EXERCISE - The data beneath this task has to be reprinted character for character.

......

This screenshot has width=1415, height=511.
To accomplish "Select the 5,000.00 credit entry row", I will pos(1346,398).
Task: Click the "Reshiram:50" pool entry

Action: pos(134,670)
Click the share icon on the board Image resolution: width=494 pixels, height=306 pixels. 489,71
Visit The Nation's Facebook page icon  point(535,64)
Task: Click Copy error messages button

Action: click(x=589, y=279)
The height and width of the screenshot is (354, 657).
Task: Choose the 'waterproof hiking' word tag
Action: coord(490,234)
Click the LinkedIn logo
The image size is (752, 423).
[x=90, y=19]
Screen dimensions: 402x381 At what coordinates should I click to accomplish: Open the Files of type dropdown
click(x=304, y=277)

......

WRITTEN RESPONSE -
This screenshot has width=1415, height=511.
To accomplish "Select the 5,000.00 credit entry row", I will pos(1346,398).
Task: Click the "Reshiram:50" pool entry

Action: pos(134,670)
Click the share icon on the board Image resolution: width=494 pixels, height=306 pixels. 489,71
Visit The Nation's Facebook page icon  point(535,64)
Task: Click Copy error messages button

Action: click(x=589, y=279)
The height and width of the screenshot is (354, 657).
Task: Choose the 'waterproof hiking' word tag
Action: coord(490,234)
Click the LinkedIn logo
The image size is (752, 423).
[x=90, y=19]
Screen dimensions: 402x381 At what coordinates should I click to accomplish: Open the Files of type dropdown
click(x=304, y=277)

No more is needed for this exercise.